Changes in activity of brain networks that are associated with heightened anxiety and dysregulated negative emotion, upon which serotonin may act, have been reported by functional neuroimaging studies of high trait anxious individuals in the healthy population (Killgore and Yurgelun‐Todd, 2005, Bishop, 2007) as well as in adults (Etkin and Wager, 2007; Milad and Rauch, 2007, Price & Drevets, 2010), children and adolescents (Monk et al., 2006; Guyer et al., 2008; Strawn et al., 2012) with specific anxiety disorders. These implicate a number of prefrontal subregions including the OFC and vlPFC. However, whether those changes are causal to the phenotype or merely compensatory cannot be determined in humans.

Such cause and effect has been established in marmosets, by studying the effects of selective excitotoxic lesions of the anterior OFC (antOFC) and vlPFC on fear and anxiety. At face value, the effects of both lesions seemed almost identical, increasing anxiety as measured by the human intruder test, increasing innate fear in response to a snake stimulus [Fig. 3(b)] and inducing inflexible conditioned cardiovascular and behavioral fear responses following acute alterations in the pairing of a stimulus with aversive loud noise (Agustín‐Pavón et al., 2012; Shiba et al., 2014a). This resembles the robust pattern of conditioned fear found in anxiety patients who display stronger responses to conditioned cues during extinction and are delayed in extinguishing responses compared with controls (Wessa and Flor, 2007; Duits et al., 2015). Whilst the effects of OFC lesions on tests of anxiety and innate fear have been somewhat variable in macaque monkeys (Izquierdo et al., 2005; Rudebeck et al., 2006; Kalin et al., 2007; Machado and Bachevalier, 2008) the reasons for these discrepancies have been attributed mostly to differences in lesion methodology, lesion extent and task sensitivity (for a thorough discussion on the issue see Shiba et al., 2016). The anxiety phenotype induced by antOFC and vlPFC lesions in marmosets altered the entire repertoire of behaviors that contributed to the high anxiety trait, including all aspects of behavior, coping strategy and emotionality. The finding that the lesion‐induced heightened anxiety remained within the “normal” range of such behavior displayed by marmosets within the colony [Fig. 3(b)] highlights the important role that both regions play in determining levels of trait anxiety. Moreover, the apparently similar symptomatology associated with lesions to two distinct regions of PFC illustrates the multivariate nature of anxiety.

The question remains as to what is the distinct contribution of these two prefrontal regions to the anxiety phenotype, the answer of which will help to stratify anxiety disorders and develop targeted treatments. Besides the failure to regulate negative emotions, patients with anxiety and depression often make poor decisions. Because they are particularly sensitive to negative information, they tend to perceive threat with increased intensity and are more risk averse (Murphy et al., 2003; Dickson, 2006; Smoski et al., 2008; Mueller et al., 2010) and thus display negative biases when making decisions (Bradley et al., 1998; Murphy et al., 1999; Mogg et al., 2000; Williams et al., 2007; Peckham et al., 2010). Indeed, reductions in serotonin within the OFC of marmosets have been implicated in such negative biases (Rygula et al., 2015) as identified in a probabilistic discrimination task similar to that used to reveal altered activity in prefronto‐amygdala circuitry related to negative biases in depressed patients (Taylor Tavares et al., 2008).
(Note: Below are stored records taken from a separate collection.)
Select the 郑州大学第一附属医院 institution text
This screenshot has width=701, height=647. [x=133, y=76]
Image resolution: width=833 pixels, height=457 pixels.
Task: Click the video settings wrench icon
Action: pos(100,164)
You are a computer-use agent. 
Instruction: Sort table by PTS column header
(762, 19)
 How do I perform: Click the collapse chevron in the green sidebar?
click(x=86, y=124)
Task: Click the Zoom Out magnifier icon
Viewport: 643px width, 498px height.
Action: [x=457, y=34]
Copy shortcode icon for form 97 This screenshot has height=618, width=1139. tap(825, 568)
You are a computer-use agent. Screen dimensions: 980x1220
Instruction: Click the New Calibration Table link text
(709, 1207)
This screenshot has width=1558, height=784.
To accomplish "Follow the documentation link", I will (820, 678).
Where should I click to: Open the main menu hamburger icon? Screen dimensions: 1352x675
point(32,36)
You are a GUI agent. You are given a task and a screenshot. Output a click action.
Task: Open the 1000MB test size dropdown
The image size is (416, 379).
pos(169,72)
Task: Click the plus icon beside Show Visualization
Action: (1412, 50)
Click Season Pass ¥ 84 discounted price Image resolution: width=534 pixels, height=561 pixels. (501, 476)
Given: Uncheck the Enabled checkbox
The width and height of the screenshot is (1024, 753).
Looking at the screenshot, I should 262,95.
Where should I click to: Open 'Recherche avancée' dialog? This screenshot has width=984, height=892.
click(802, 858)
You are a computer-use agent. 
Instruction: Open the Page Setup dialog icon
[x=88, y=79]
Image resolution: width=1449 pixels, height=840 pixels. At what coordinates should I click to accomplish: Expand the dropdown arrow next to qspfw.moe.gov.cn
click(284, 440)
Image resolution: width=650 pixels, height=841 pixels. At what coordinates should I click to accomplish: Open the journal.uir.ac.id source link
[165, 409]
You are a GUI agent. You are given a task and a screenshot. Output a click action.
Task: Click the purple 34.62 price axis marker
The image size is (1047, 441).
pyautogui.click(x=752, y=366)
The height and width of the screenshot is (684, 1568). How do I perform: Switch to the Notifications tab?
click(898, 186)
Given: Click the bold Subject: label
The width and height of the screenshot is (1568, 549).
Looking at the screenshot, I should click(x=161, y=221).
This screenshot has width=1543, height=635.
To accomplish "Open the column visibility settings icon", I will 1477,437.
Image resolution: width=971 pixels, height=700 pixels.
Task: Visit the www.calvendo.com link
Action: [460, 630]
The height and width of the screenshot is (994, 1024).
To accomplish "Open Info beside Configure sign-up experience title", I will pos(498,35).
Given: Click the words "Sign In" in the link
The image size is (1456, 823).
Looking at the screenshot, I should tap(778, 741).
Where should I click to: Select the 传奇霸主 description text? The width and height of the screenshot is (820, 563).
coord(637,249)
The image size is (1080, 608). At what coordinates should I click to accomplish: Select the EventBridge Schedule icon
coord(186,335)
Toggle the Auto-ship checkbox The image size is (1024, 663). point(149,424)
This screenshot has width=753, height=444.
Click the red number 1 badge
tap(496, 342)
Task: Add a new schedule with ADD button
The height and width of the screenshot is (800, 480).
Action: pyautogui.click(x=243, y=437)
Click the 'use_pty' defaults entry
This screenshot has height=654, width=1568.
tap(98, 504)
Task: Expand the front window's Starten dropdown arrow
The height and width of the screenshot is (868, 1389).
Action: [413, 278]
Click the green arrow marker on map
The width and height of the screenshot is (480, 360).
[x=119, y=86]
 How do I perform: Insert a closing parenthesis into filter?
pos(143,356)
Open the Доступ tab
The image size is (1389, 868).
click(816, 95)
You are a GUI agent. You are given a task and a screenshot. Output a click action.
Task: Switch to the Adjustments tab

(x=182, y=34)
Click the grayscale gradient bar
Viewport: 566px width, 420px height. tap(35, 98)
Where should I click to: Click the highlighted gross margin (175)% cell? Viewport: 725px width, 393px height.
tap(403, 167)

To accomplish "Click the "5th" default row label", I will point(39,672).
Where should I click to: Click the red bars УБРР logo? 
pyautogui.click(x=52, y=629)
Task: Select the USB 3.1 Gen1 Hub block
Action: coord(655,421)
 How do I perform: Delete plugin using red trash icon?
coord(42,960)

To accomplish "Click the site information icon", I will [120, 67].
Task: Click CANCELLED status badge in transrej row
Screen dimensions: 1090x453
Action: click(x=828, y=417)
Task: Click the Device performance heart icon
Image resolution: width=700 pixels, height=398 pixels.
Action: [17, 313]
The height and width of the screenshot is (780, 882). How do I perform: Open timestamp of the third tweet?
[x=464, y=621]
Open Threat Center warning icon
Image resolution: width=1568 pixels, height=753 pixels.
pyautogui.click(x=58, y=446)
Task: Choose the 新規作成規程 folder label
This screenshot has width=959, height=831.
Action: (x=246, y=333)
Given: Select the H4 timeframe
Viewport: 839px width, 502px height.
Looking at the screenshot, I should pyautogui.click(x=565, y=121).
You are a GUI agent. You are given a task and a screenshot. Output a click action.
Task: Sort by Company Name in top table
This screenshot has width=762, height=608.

To compare the impact of antOFC and vlPFC inactivation in marmosets on decision making we developed an approach‐avoidance instrumental decision‐making task. In this task, animals optimize their reward by responding equally to two, equivalently rewarded left and right locations on a touch‐sensitive computer screen. In occasional probe sessions, superimposed over the reward schedule, an aversive loud noise, a form of punishment, is associated with responding at one of the two locations. This results in a conflict at that location between responding to gain reward, and avoiding responding due to the punishment. However, animals normally maintain responding to both stimuli, choosing to optimize reward, despite the occasional punishment. However, transient pharmacological inactivation of the antOFC and vlPFC alters performance in distinct ways. Inactivation of the vlPFC has no impact on overall levels of responding but causes the animal to avoid making the punished response, resulting in many more responses being made to the side on which responding only receives reward. Hence, the cost‐benefit balance of responding for reward in the face of punishment is switched from a positive approach response to a negative avoidance response. In contrast, inactivation of antOFC has no effect on the day of receiving punishment, but it acts to bias responding away from the punished side the following day, presumably as a consequence of its effects on memory consolidation (Clarke et al., 2015).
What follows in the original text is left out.